Zingg: Things are looking up

Chico State University President Paul Zingg surveyed the standing-room-only crowd at the Harlen Adams Theater and offered up a self-deprecating joke: “What are you all here for?”

It was his first convocation speech to the campus community, and in the Aug. 19 address he gave an upbeat spin to both the state budget and university enrollment, welcomed new employees and said that overall “there are many good reasons to be positive.”

He offered up a few revelations, including the extension of the contract of Jim Moon, the interim vice president for student affairs, for another two years so a search could be launched next year. Zingg confirmed that, after a year of thinking it over, he will seek to hire a chief advancement officer to launch a fund-raising campaign. Already, Bob Alber is serving as associate vice president for advancement. And, Zingg mentioned, retired President Manuel Esteban has volunteered to help build partnerships.

Zingg said that in the months since he arrived in Chico, he’s been amazed by what he calls “the Chico way"—everything from large numbers of faculty showing up for commencement to the perception of public service in the form of education as a “privilege.”

Zingg also had the inside track to something that was announced the following day: U.S. News and World Report had again ranked Chico State No. 3 among public universities in the West that offer both undergraduate and master’s programs, but not many doctoral programs.

He announced a gift of $2 million from the late emeritus geography professor David Lantis and his wife, Helen, a former librarian in Chico schools. The money will fund the largest ever endowment for a position, and it will go toward a chairperson of the university’s choosing. “It is the best kind of gift: lots of vision and lots of discretion,” Zingg said.

There was little controversy embedded in Zingg’s address, but he did say that, contrary to some people’s desires, he’ll push for adding signs, interpretive paths and other enhancements around the creeks rather than alter a campus bridge with a “superstructure” intended to inspire respect for different people and cultures.

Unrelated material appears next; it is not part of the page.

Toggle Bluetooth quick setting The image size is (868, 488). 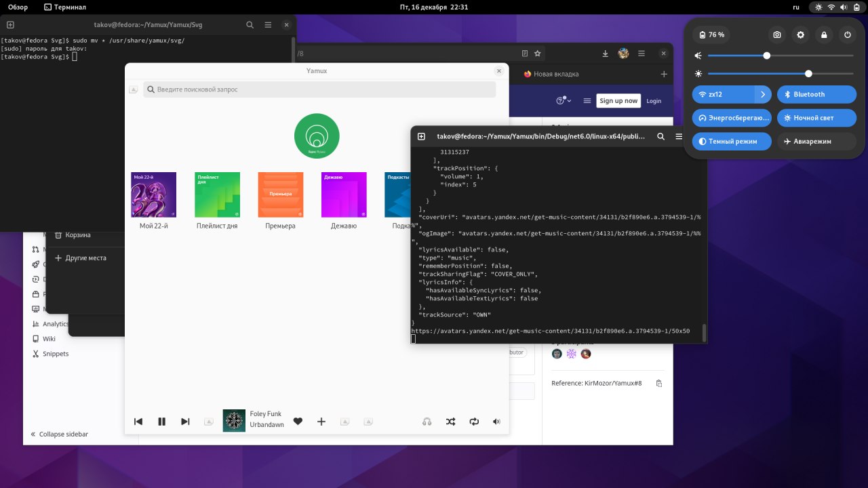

One of Zingg’s pet projects is to pay special attention to first-year students and their needs.

Another change will be that the Campus Planning Committee will now report directly to the president.

The only other speaker was Associated Students President Adam Dondro, who praised university administration for its commitment to "shared governance," which is unheard of at many schools. He also thanked faculty members and staff for "working your butts off."